A little background, my father died of congestive heart failure in 2005. My mother died of lung cancer in 2008 at the age of 68 and at her young age, it was an even bigger loss. My father-in-law died of pancreatic cancer in 2008. My husband and I separated in 2009. Deren went through some big time health issues in 2010. My siblings have moved, dealt with family and professional issues, blah blah blah. I have two teenage girls and being a teenager is tough for them and for their mother.
I did have a slight nervous breakdown after my father died but usually I do my best to look at my rough patches in life and think, “worse things, better people.”
I have been counting on 2012 to be the year that it all gets back on track. The year that everyone is in a good place. Where my life, and the lives of the people surrounding me, settles down and is figured out and then according to the Mayans the world will end, but at least we got everything in order before the bell rang.
The worst part about what is troubling me now is that it is happening to people I love. I think I have reached an age or a state of mind in the past couple of years that allows me to honestly say I would rather deal with life’s painful aspects than watch someone I love deal with them. That’s not martyrdom talking. I just know what I can handle and I can control how I deal with things. When a loved one is hurting, I can help but I can’t heal. I can try to fix things but everyone has to walk the coals themselves.

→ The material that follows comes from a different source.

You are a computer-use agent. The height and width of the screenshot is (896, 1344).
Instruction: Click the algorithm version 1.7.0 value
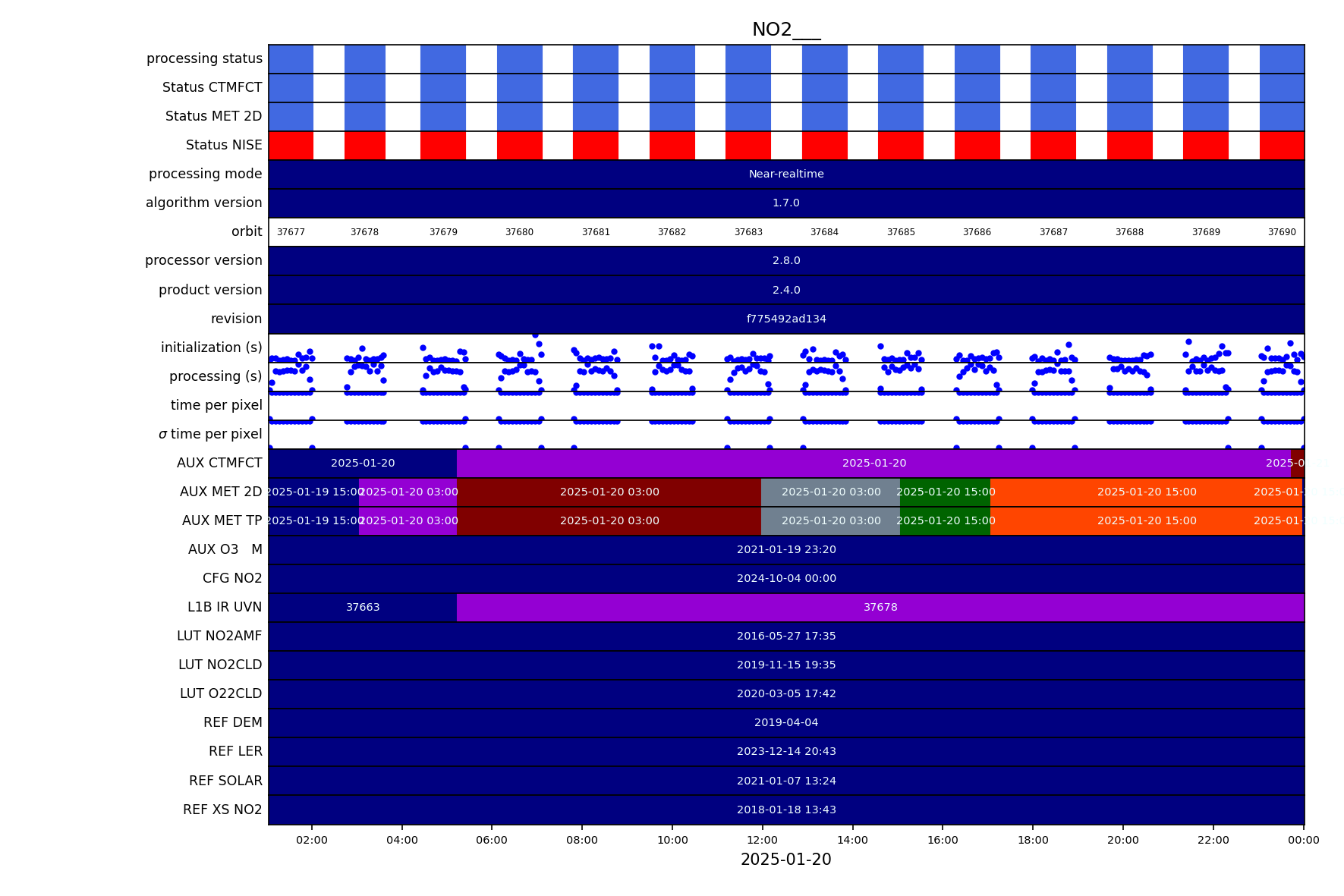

I am content. I have a job and thinking of finances doesn’t keep me awake at night. I need to lose weight but that is under my control and I have been quite lenient with myself on the weight loss front. My children are healthy but I fret about them because they are my children. (There is a family in our neighborhood that has had a son missing since before Christmas. Worse things, better people.) I am blessed. I am in love and loved by a good man. I am close to my siblings and have many good friends. I am content.

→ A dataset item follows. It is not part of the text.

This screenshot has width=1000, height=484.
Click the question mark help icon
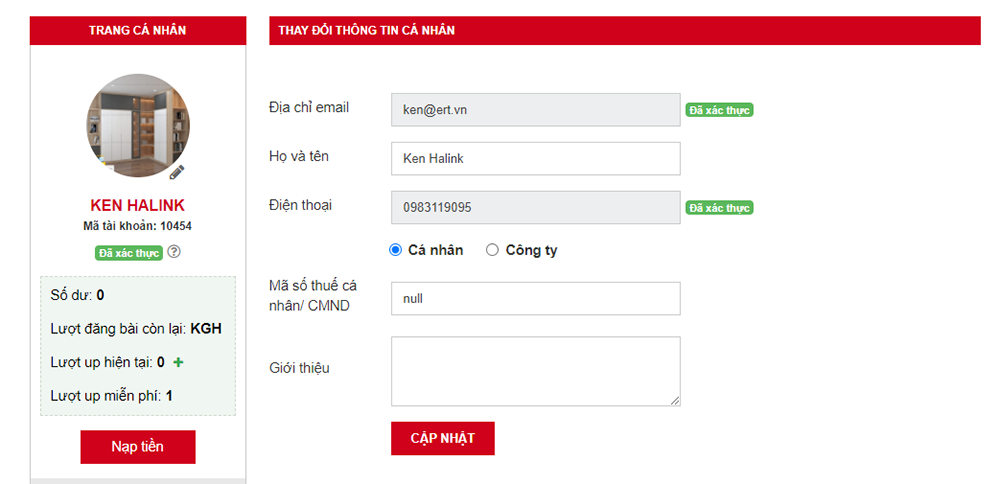click(174, 252)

Content is a small and quiet word that Webster’s defines as “happy with one’s lot.” I am happy with my lot. In 2012, I pray that those I love can be content. Hell I pray that those I like can be content. I don’t hope for contentment for those I despise, although the despise list is short.
You know who I despise? Priscilla, my mom’s manicurist, who turned down our request to do my mom’s nails when she was sick and weak and needed a little something to buoy her spirits. Really? Who the hell does that?

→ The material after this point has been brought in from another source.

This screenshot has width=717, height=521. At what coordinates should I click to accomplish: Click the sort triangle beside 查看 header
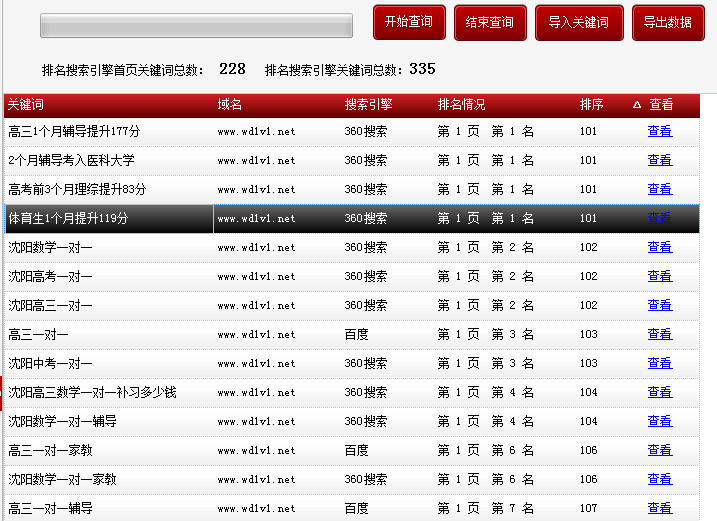(637, 105)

“Hi Priscilla could you come do my mom’s nails? You know the woman who paid you every two weeks for years, who brought you a ton of clients, who paid for my sister’s whole wedding party to have you do their nails? Yeah, that one, could you come to our house and paint her nails? Oh no? You can’t? Oh, you’re busy? You will never be available to do that? Oh, okay, well thanks anyway.”
I despise you Priscilla. For the despised people I wish pestilence and locusts. No, I’m in Oregon, I wish carpenter ants and black mold.
An Irish Toast To My Loves and Likes:
May you always have work for your hands to do.
May your pockets hold always a coin or two.
May the sun shine bright on your windowpane.
May the rainbow be certain to follow each rain.
May the hand of a friend always be near you.
And may God fill your heart with gladness to cheer you.